Spreading was also noted ahead of the Nov. 30 first notice day for deliveries against December. Cargill Investor Services bought 750 December/March, Shay Grain sold 650 December/March and sold 400 December/March.
Cash spot U.S. HRW cash basis bids were firm, while spot midday U.S. Gulf HRW basis bids were steady, cash sources said.
Minneapolis Grain Exchange
MGE December ended down 1 3/4 cents at US$3.72 3/4 and March closed down 1 1/4 cents at US$3.77 1/4 per bushel.
There was spreading early of March/December, and buying of March by UBS Warburg, sources said.
Locals then forced the December/March spread took to a 1-cent carry before Refco Inc. rolled about 300 March/December, taking the spread back to eventually close at 4 1/2 cents, premium March, a source said.

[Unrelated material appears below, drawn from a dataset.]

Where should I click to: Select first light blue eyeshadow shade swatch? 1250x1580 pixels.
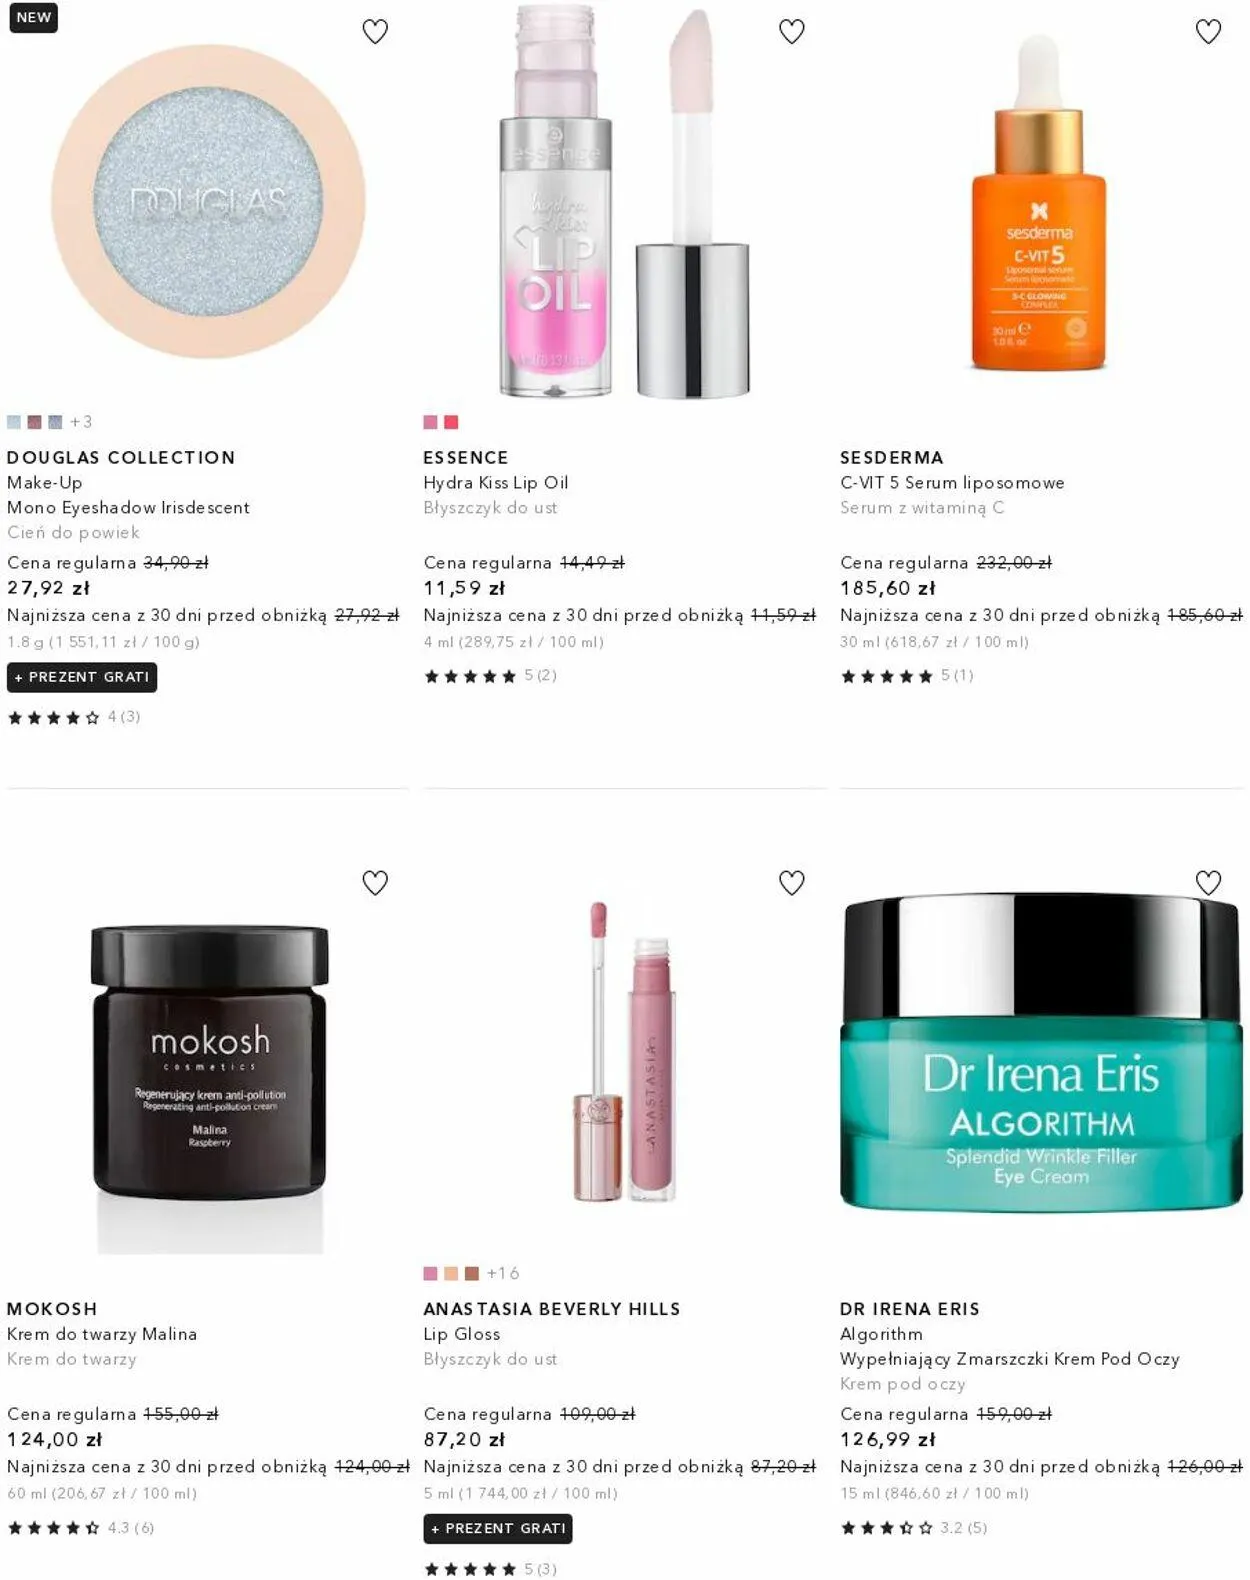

"There was some short-covering at the close by ADM in the Dec and there was also some MOC buying in the March," one broker said.
"Scale-down buying has been noticed and the market appears to be underpinned by ideas of export demand, including weekly Japanese business, other Southeast Asian business and some Latin American business," the trader added.
Cash spot U.S. spring wheat basis bids were steady to firm Wednesday, cash sources said.